Three questions to Prof. Gottfried Baier

1. New immunotherapeutic drugs such as CAR-T cells can benefit patients with certain blood cancers such as leukemia, lymphoma and multiple myeloma. What are the main reasons that the use of CAR-T cell therapy for solid tumors has not attained comparable success to date?

Adoptive cell therapy (ACT) has evolved rapidly over the past decade. The first FDA approval for a chimeric antigen receptor (CAR) engineered cell therapy for blood cancer was granted in 2017. It is impressive that some of the first patients to be treated are still in complete remission a decade later. Many years of R&D effort have focused on ACTs for solid tumors, mostly using autologous immune cells, either engineered – as in the case of CAR-T cells – or unmodified, including tumor-infiltrating lymphocytes (TILs). However, as of now, there are no approved CAR or TIL-based products on the market. There are several mechanisms by which solid tumors can evade the immune surveillance. Current CAR-T cell therapy approaches in solid tumors have many shortcomings. These include limited ability to home in and infiltrate uninflamed (“cold”) tumors, as well as terminally dysfunctional T cells in the immunosuppressive tumor immune microenvironment and subsequent therapy failure. Another inherent weakness of current CAR-T cell therapies is that the therapeutically targeted surface antigens on cancer cells are not completely restricted to the tumor. They are also found in healthy, non-cancerous tissues, and most problematically are heterogeneously expressed within solid tumors. The former can cause severe on-target off-tumor side effects, while the latter can lead to the intrinsic and/or acquired therapeutic resistance observed in the clinic.

2. Why do you believe that CARs have the power to efficiently eliminate cancerous cells in solid tumors such as lung cancer?

Our first area of research is the highly immunogenic lung cancer, NSCLC (non-small cell lung cancer), which is an area of high medical need. On current evidence, a more robust design for CAR-T cells targeting solid tumors is needed to ensure durable anti-tumor efficacy for cancer patients. Specifically, we could either engineer a robust expansion capacity of infused CAR-Ts or alternatively promote a bystander effect mechanism, which triggers an anti-tumor response by the endogenous immune system as a secondary effect of therapy.

Study questions:
1) In the CAR-T cell therapy interview, in what year was the first FDA approval for a CAR-engineered cell therapy for blood cancer granted?
2) Do these statements agree with the CAR-T cell therapy interview? Answer yes or no for each, and quote the words of the text that decide it.
(a) CAR- or TIL-based products for solid tumors are already approved and on the market.
(b) The surface antigens targeted on cancer cells also occur in healthy tissue.
(c) Non-small cell lung cancer is the first area of research named in the answer to question 2.
3) Continue the CAR-T cell therapy interview from the point where it stops.

Extracted material:
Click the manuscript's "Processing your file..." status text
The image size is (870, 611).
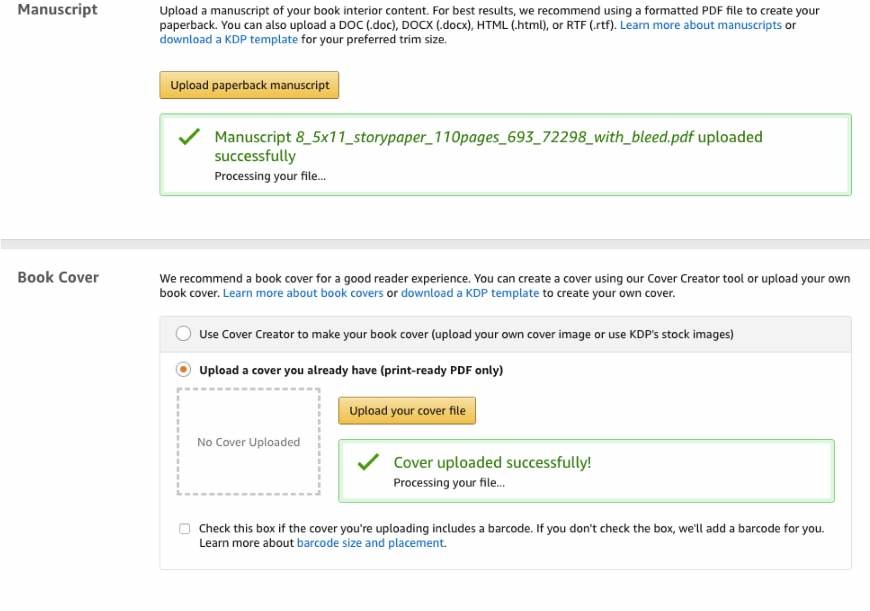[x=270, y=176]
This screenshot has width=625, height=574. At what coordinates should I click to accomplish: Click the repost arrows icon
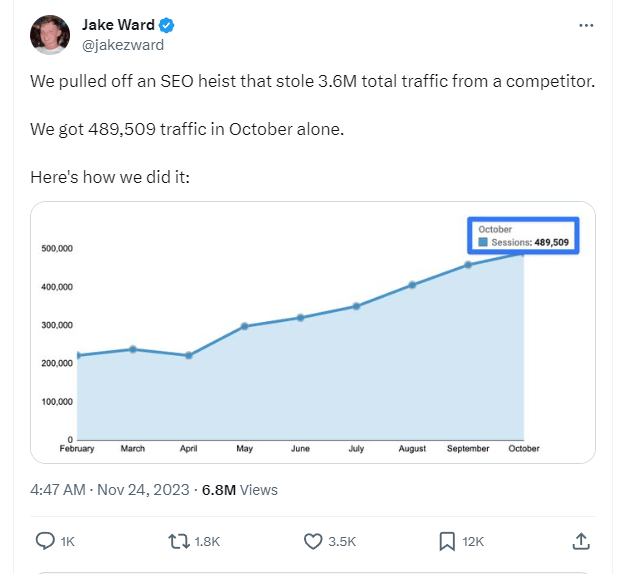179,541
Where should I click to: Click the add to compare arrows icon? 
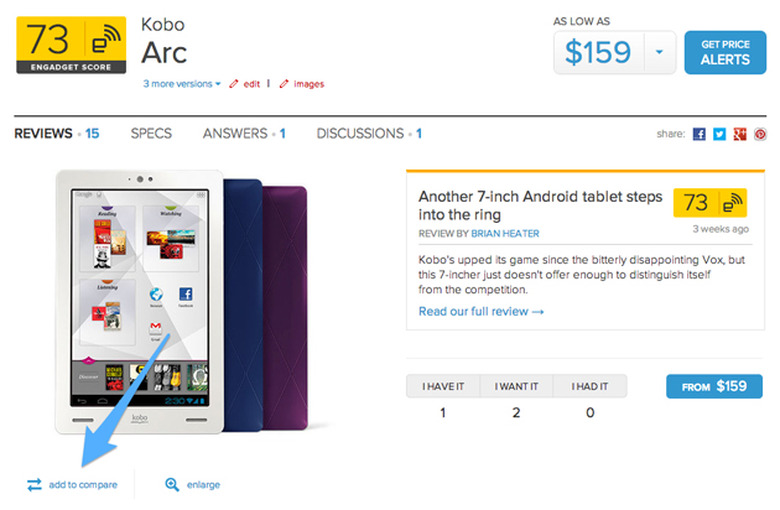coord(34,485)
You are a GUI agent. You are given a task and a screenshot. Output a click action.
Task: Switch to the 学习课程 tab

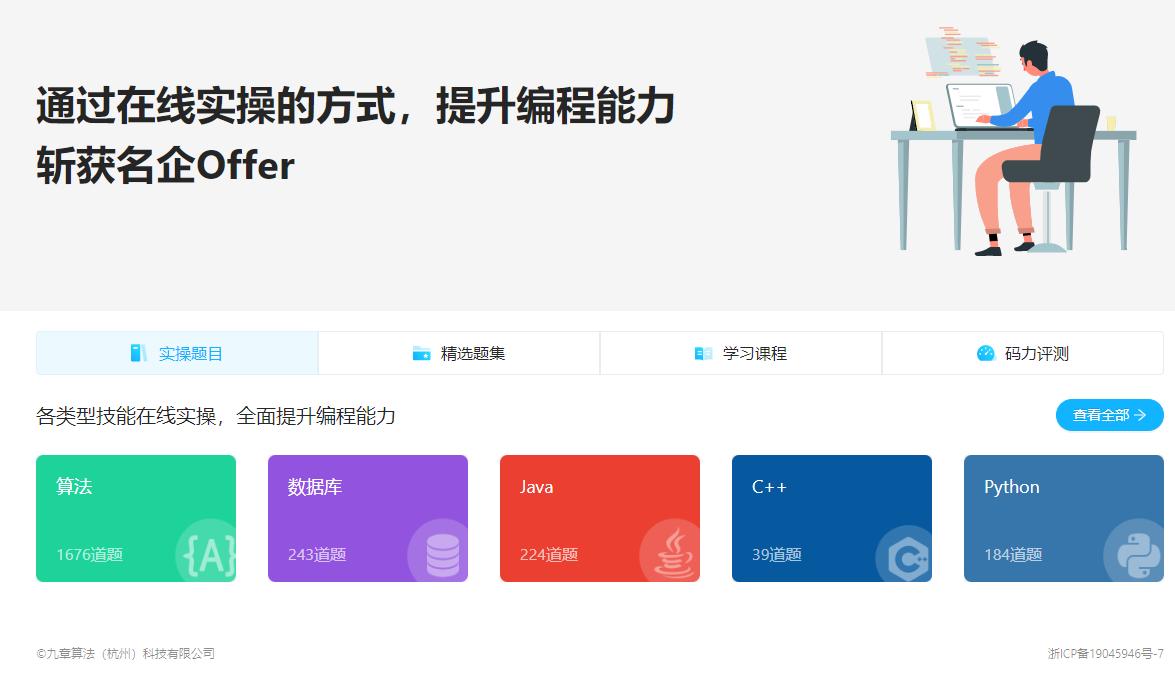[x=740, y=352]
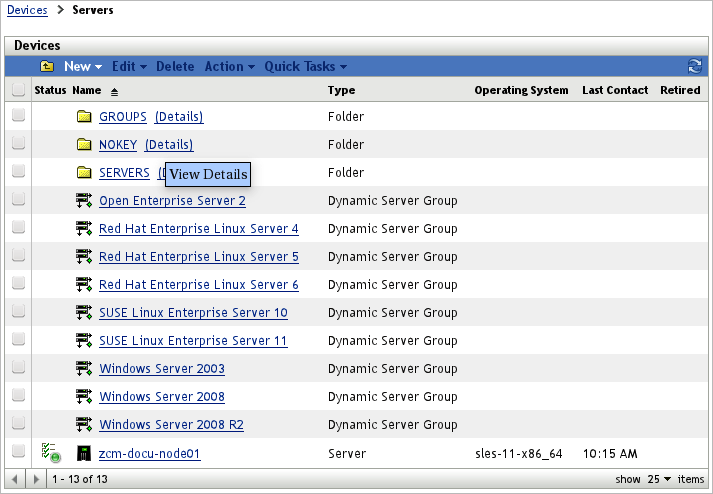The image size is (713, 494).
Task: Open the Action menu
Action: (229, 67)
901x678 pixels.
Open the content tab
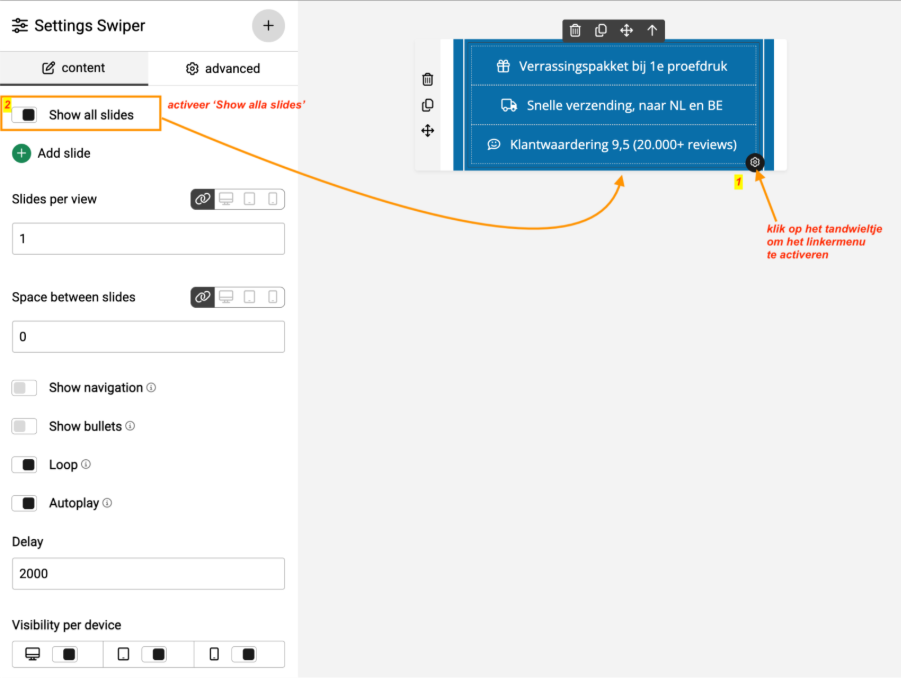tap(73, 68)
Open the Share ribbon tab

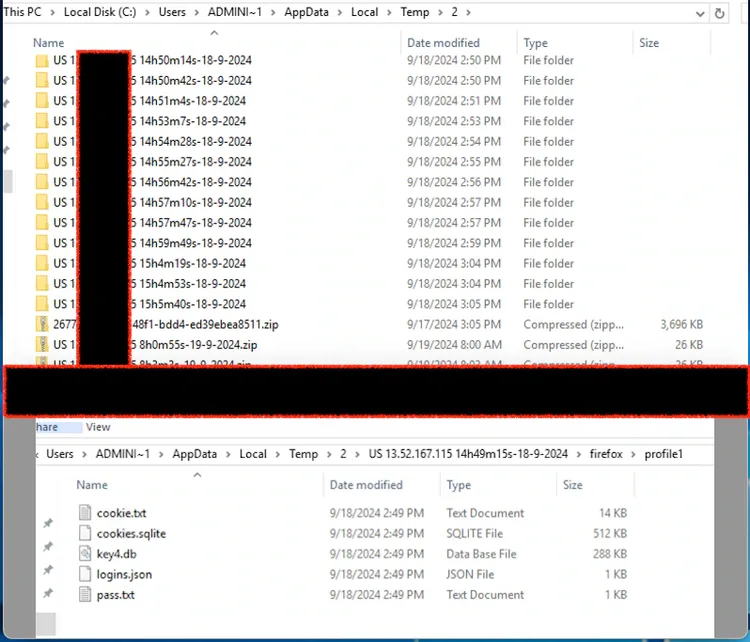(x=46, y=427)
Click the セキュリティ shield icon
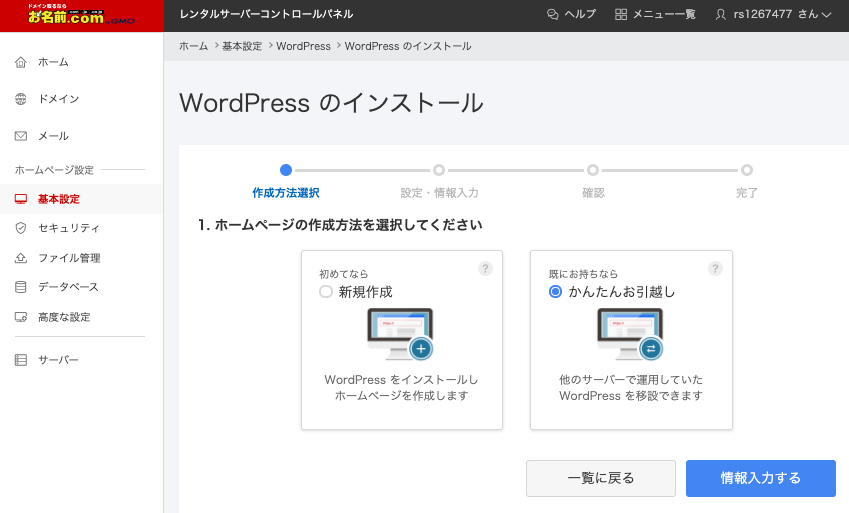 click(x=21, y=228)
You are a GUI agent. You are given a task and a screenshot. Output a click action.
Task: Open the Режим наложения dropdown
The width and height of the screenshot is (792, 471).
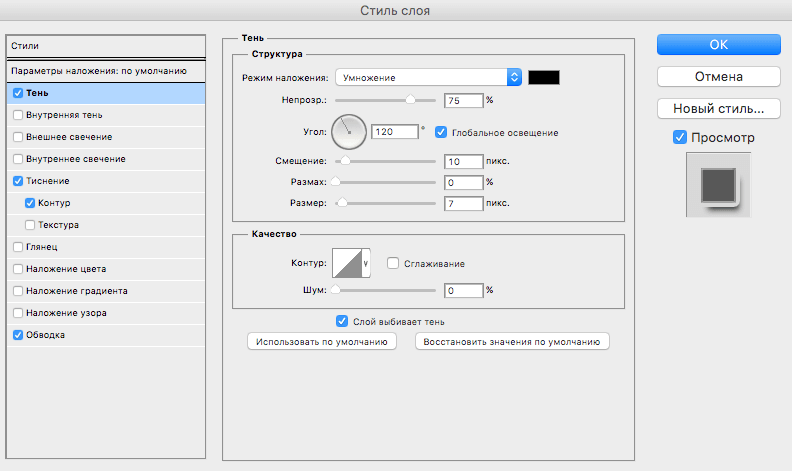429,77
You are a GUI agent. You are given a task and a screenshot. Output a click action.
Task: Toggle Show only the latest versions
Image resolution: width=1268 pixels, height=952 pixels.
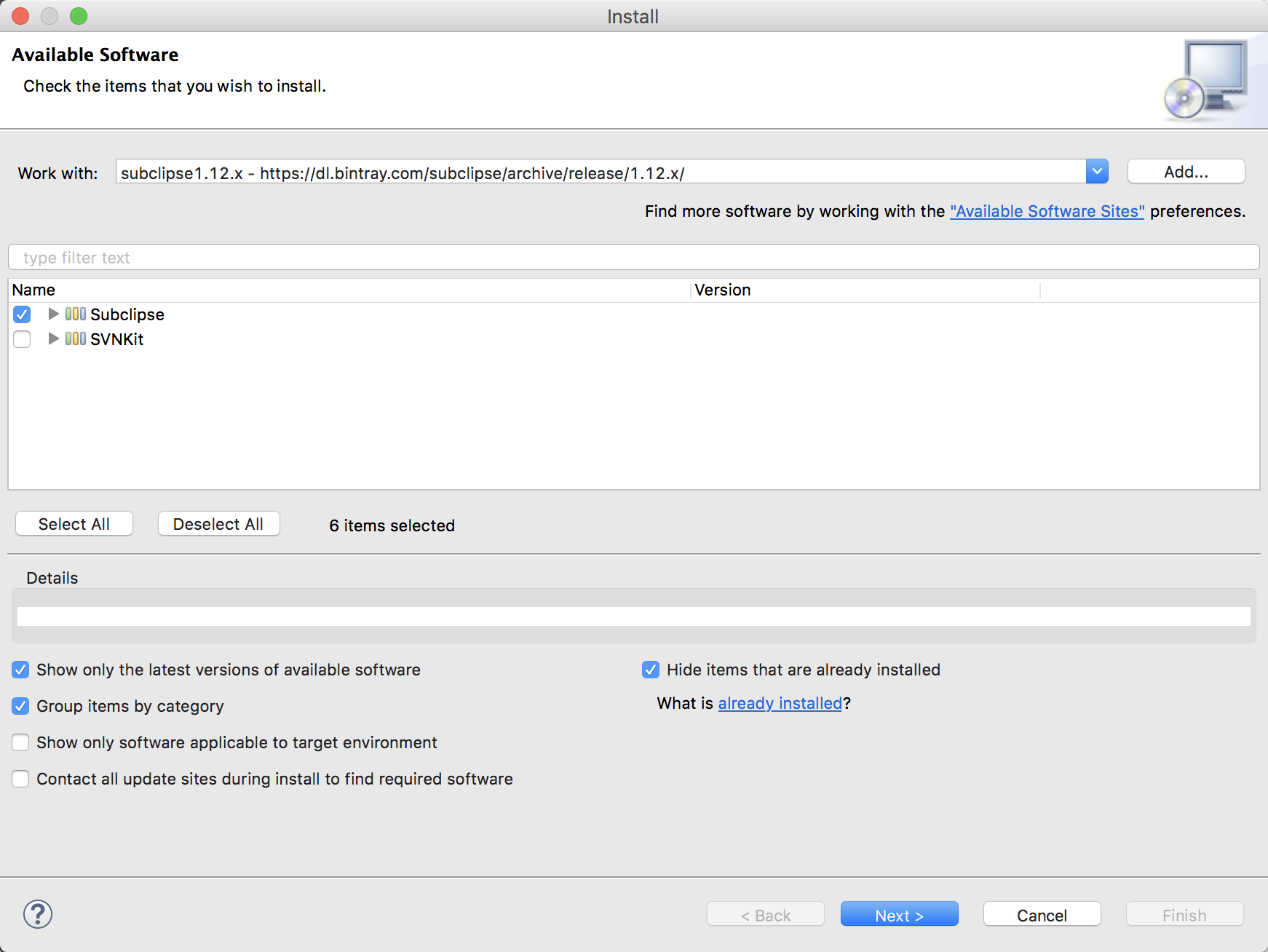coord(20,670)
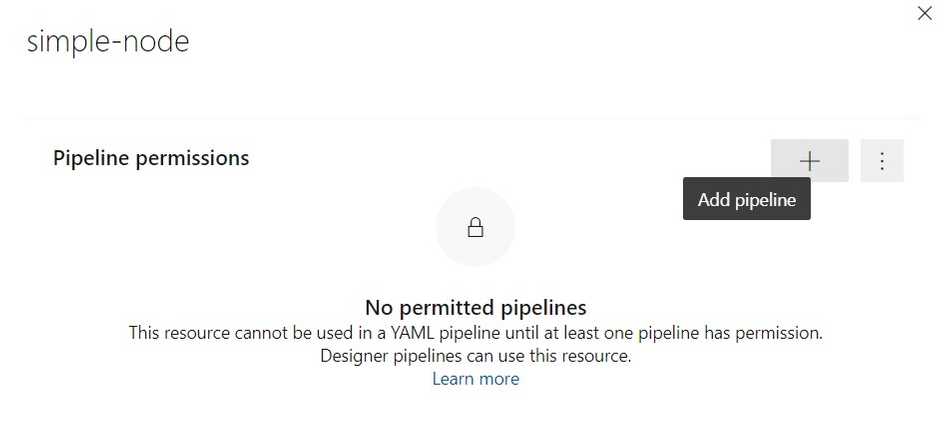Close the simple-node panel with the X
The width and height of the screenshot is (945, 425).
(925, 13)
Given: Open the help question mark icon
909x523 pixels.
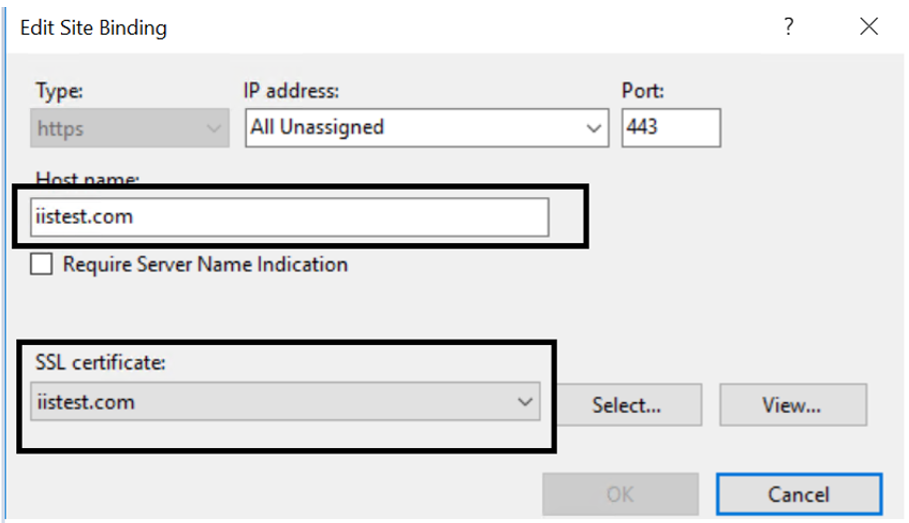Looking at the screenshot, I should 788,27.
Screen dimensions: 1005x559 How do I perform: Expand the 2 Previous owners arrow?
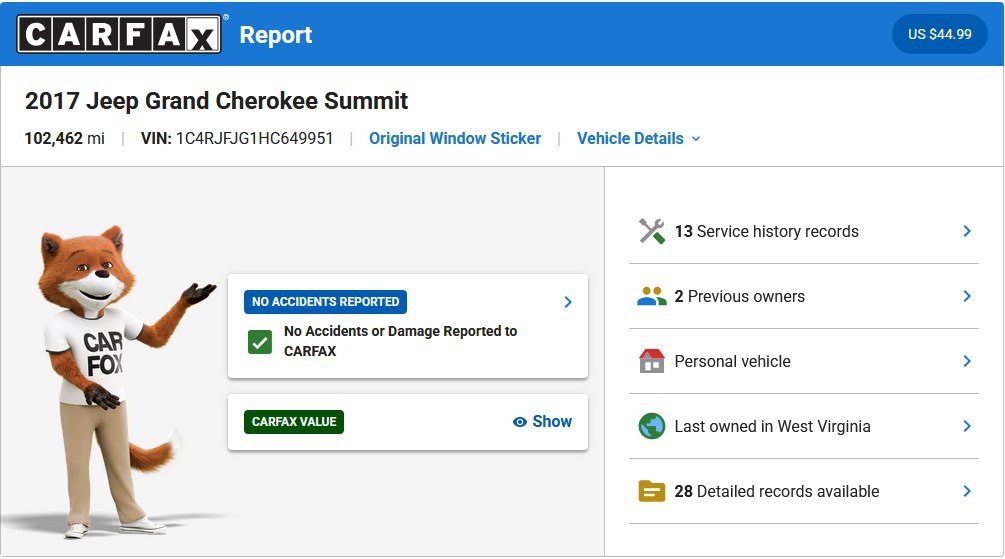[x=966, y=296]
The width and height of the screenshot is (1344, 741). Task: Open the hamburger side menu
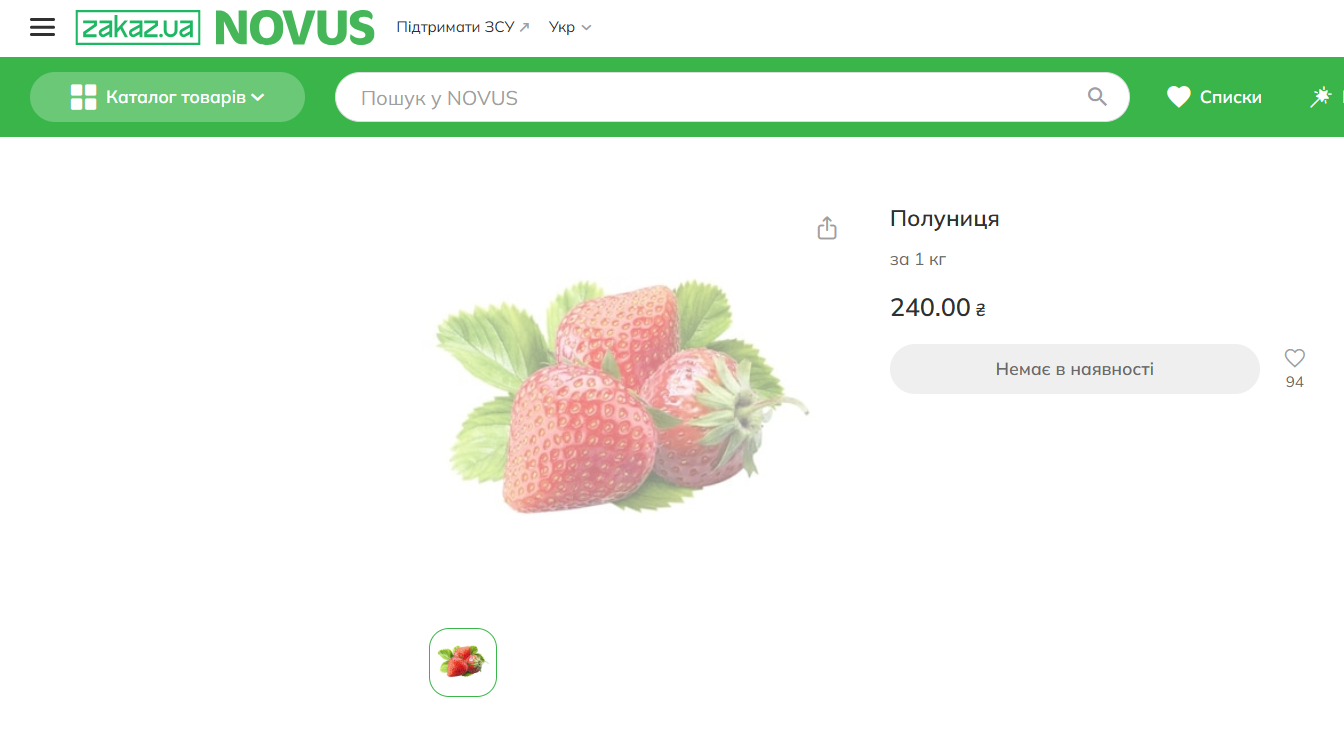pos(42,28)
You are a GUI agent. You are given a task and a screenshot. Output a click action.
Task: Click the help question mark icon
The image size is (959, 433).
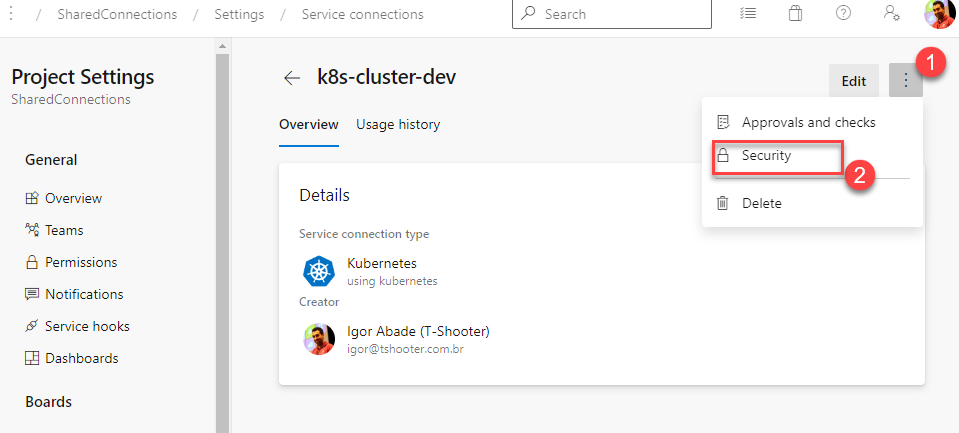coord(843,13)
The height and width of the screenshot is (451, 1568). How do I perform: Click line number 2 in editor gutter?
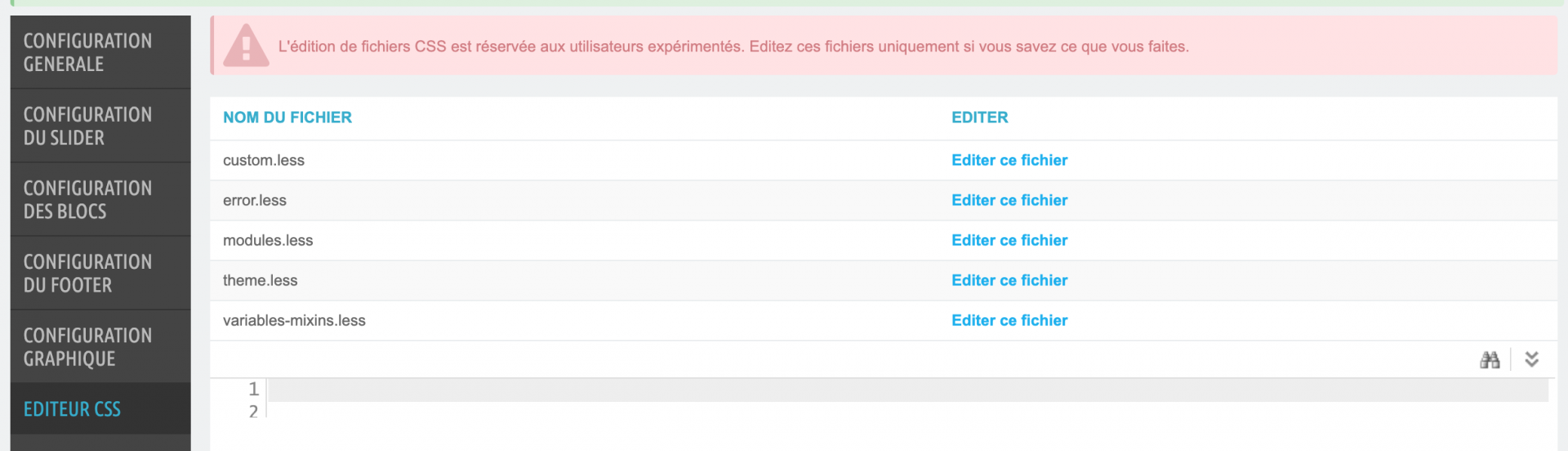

Answer set:
1) 2017

2)
(a) No: "as of now, there are no approved CAR or TIL-based products on the market."
(b) Yes: "They are also found in healthy, non-cancerous tissues"
(c) Yes: "Our first area of research is the highly immunogenic lung cancer, NSCLC (non-small cell lung cancer)"

3)
Blocking of Cbl-b – a well-defined immune checkpoint in CD8 T cells – may indeed be a promising therapeutic option to significantly boost the tumor-killing function of CAR-T cells in solid tumors. The results that we have obtained in preclinical models validate this hypothesis. Even in the immunosuppressive tumor environment, such Cbl-b-modified CAR-T cells could be an effective “living drug” for tumor cell destruction. As a result, the likelihood of generating long-lasting, tumor-specific and polyclonal immune-mediated tumor defense could be significantly higher.

3. Will invIOs’s novel CAR-T cell approach, INV451, lead to pioneering treatments for solid tumors such as NSCLC in the future?

Lung cancer has been the number one cause of cancer death since the 1950s. NSCLC, a subtype of lung cancer, accounts for 85% of cancer-related deaths, with an annual incidence of more than 40 per 100,000 people (US) and a five-year survival rate of 26.4%. The major challenge in the development of a novel immunotherapy is to offer the prospect of remission to those patients with, for example, late-stage metastatic NSCLC who have historically been incurable (i.e., have not responded to immune checkpoint blockade). Two major challenges are the antigenic heterogeneity of NSCLC tumors and the multiplicity of immune escape mechanisms that the tumor has.
Initial results from the EPiC cell therapy platform developed by our partner invIOs and clinical trials with a novel ACT, APN401, suggest that Cbl-b inactivation contributes to immune cell activation, cytokine release, cancer cell killing and memory cell formation, offering great hope for the future treatment of aggressive solid tumors. The aim of our collaborative project is to optimally extend the efficacy of CAR-T therapy, by boosting the patient’s own anti-tumor immunity and to avoid previously observed therapy resistance in the long term. Thus, key insights into the mechanism of Cbl-b as a suppressor of efficient T cell cytotoxicity form the basis of our central working hypothesis for a new “supercharged” CAR-T cell therapy.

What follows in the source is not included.